» **DATA FOR PROCESSING**

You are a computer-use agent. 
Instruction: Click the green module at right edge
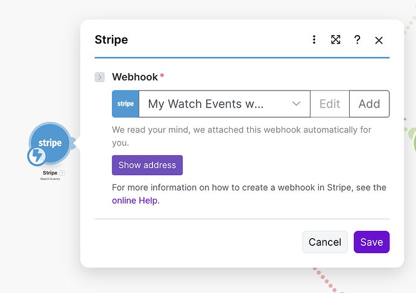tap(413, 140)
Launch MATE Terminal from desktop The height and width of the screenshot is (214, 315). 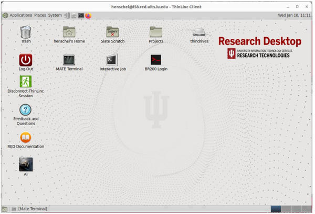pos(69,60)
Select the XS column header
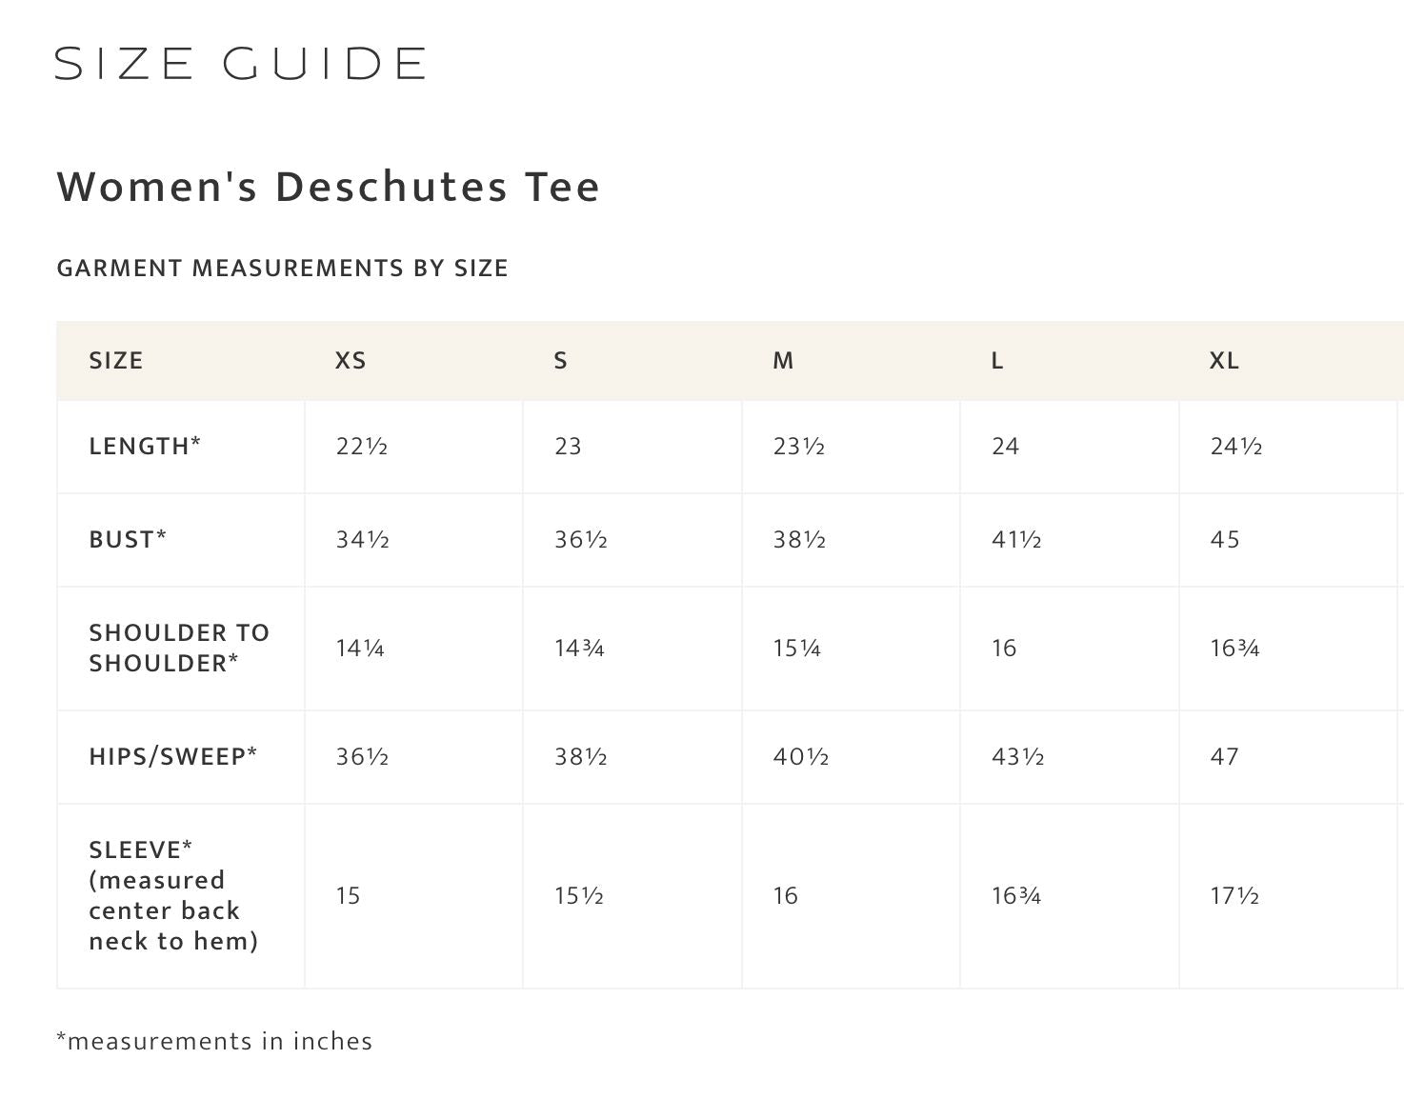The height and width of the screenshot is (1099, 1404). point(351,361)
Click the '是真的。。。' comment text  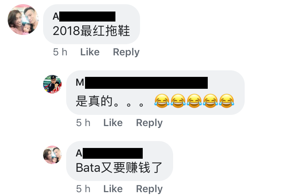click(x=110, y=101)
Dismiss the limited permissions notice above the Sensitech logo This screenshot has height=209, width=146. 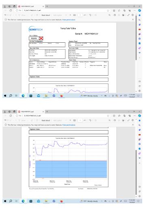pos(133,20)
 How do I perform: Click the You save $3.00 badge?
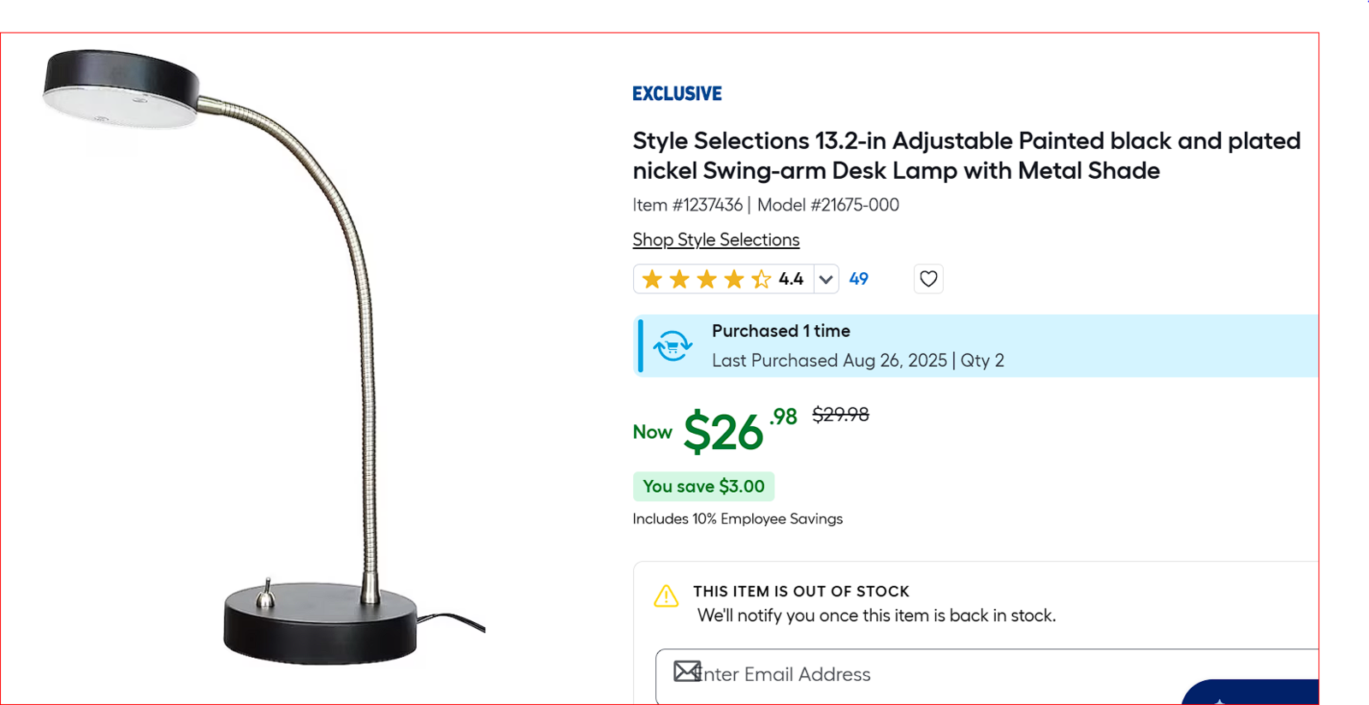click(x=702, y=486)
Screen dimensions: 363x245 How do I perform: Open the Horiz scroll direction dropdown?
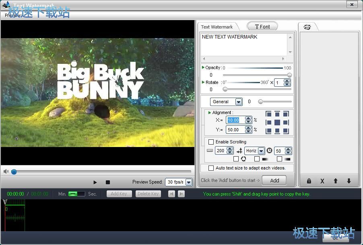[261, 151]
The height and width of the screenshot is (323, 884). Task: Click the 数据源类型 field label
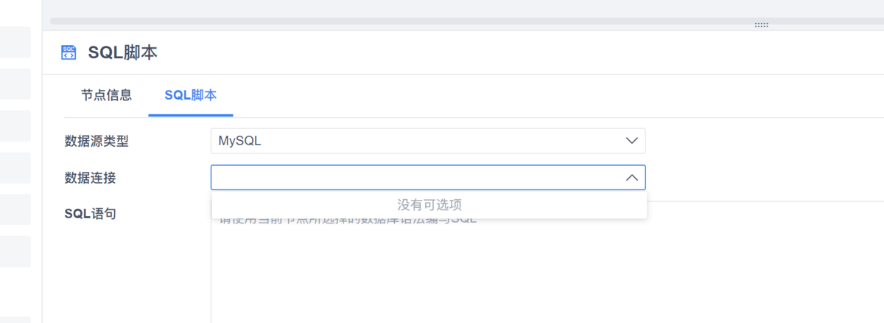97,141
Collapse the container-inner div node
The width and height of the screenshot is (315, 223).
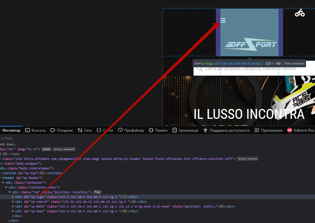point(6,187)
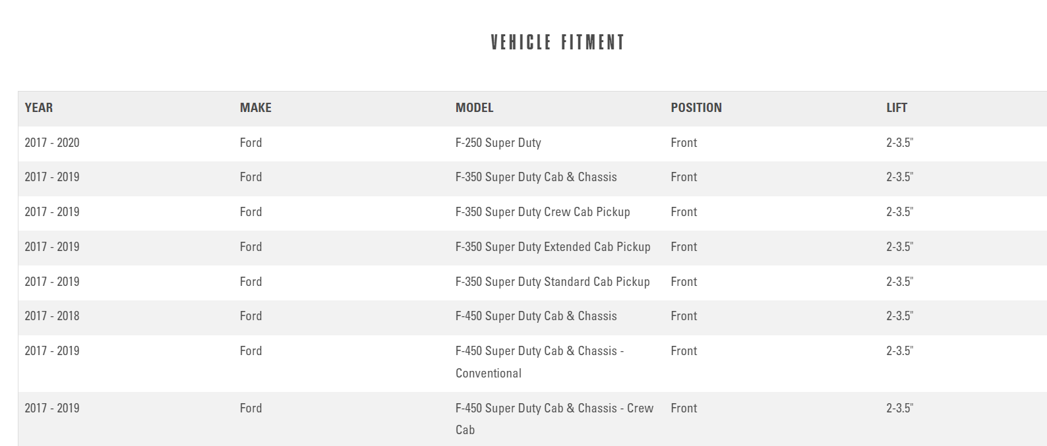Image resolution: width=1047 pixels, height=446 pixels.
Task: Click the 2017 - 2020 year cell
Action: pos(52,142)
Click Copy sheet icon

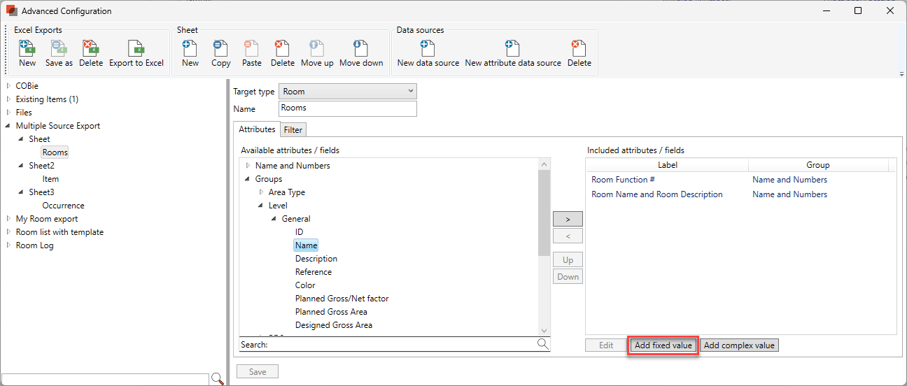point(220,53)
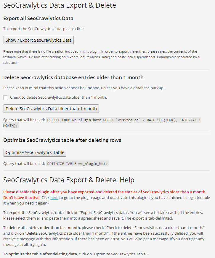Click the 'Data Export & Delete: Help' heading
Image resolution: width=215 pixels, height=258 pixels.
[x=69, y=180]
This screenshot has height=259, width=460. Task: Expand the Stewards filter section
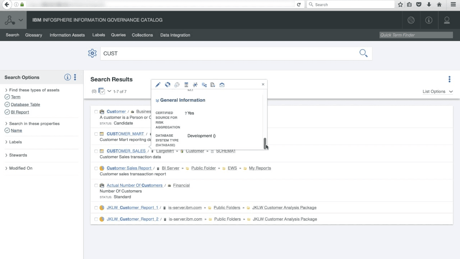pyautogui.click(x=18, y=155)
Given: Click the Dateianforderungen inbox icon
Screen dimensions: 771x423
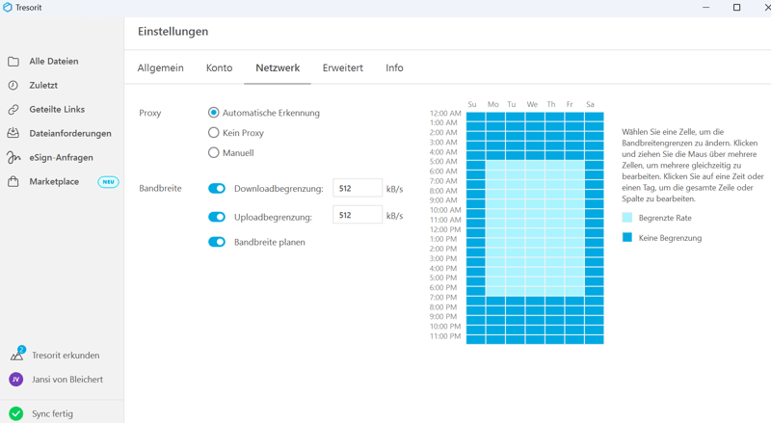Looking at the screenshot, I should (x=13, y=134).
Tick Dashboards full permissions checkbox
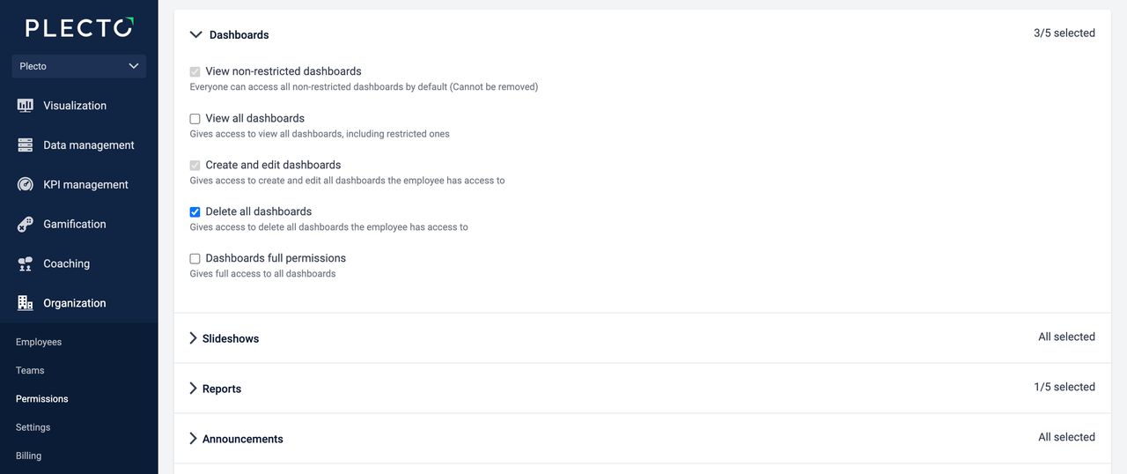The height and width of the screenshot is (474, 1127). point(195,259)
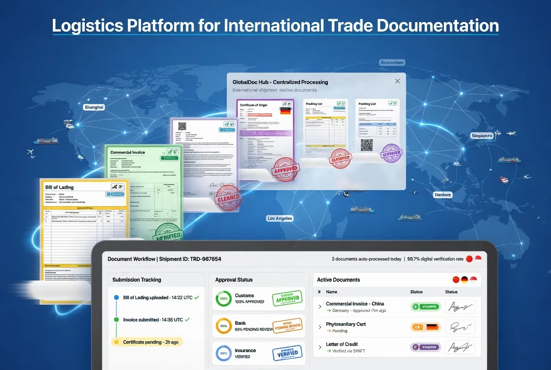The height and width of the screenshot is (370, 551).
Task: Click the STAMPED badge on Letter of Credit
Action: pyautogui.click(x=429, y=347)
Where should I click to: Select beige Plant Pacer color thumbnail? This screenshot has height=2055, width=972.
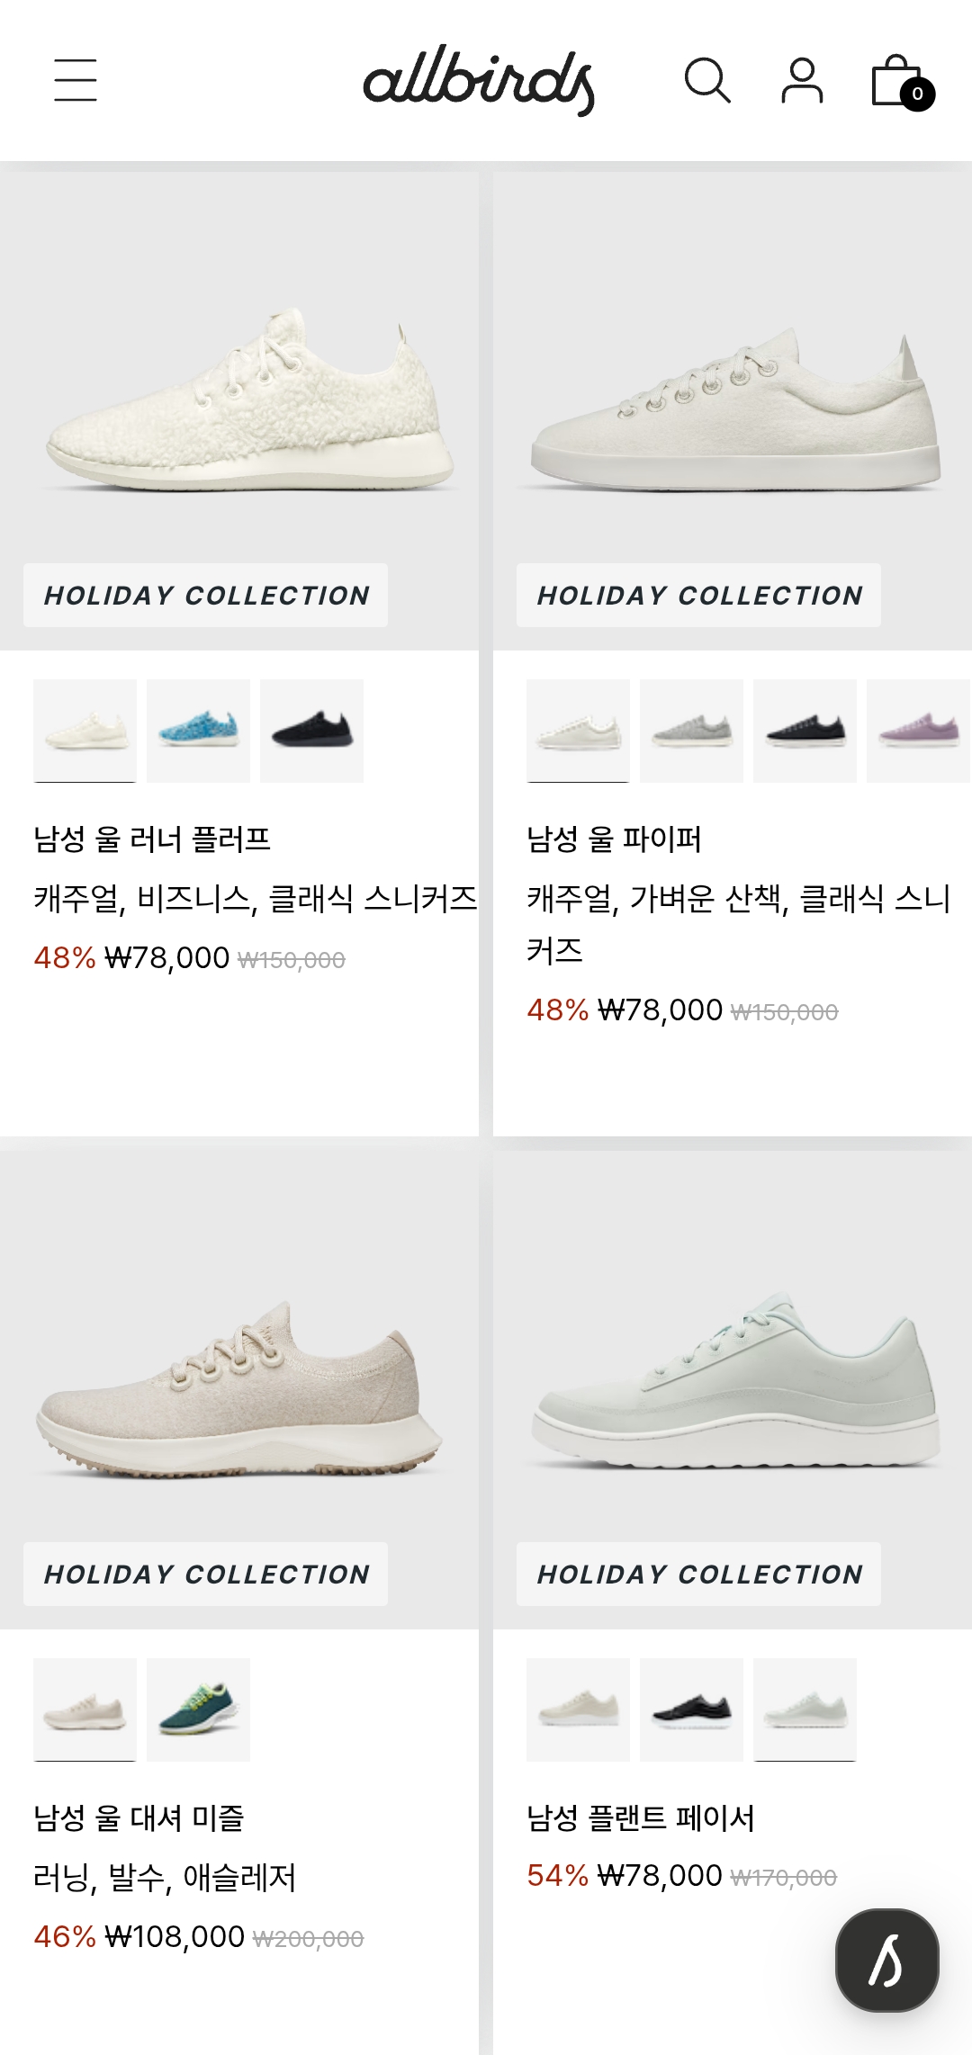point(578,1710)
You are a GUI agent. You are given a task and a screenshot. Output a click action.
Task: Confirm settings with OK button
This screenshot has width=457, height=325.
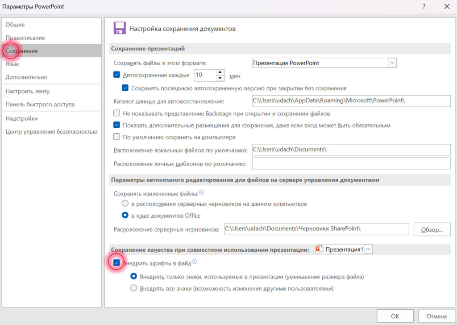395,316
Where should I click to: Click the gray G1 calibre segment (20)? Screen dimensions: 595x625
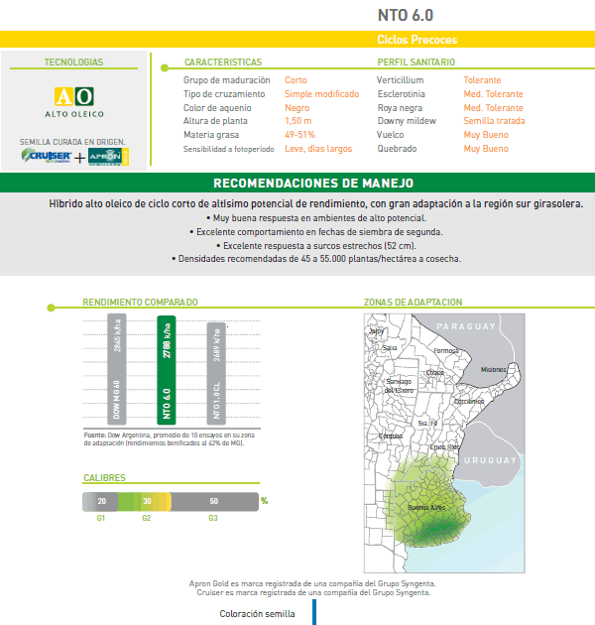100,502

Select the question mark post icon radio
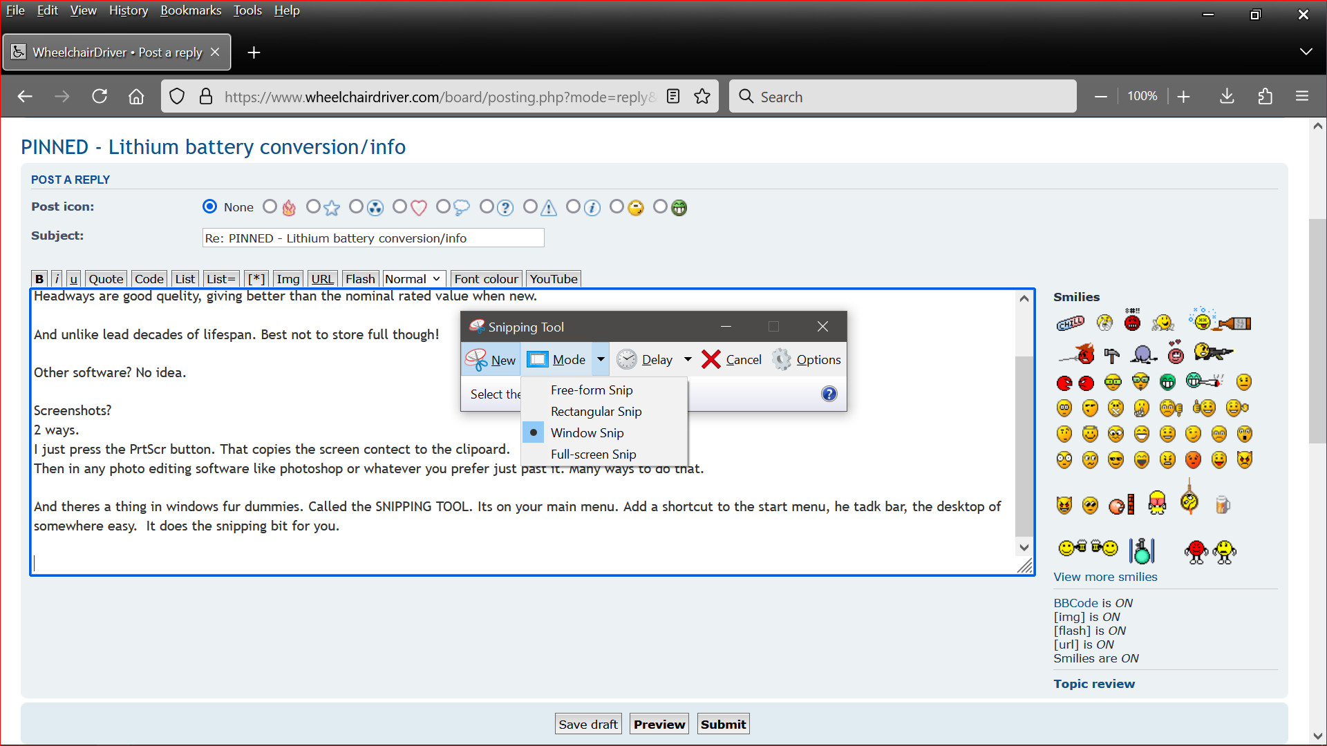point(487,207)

» **GOAL OF THE EXERCISE**
Your answer should consist of the lines from the material that contain "agent".

» **TASK ANSWER**
You are a computer-use agent. 
You are a GUI agent. You are given a task and a screenshot. Output a click action.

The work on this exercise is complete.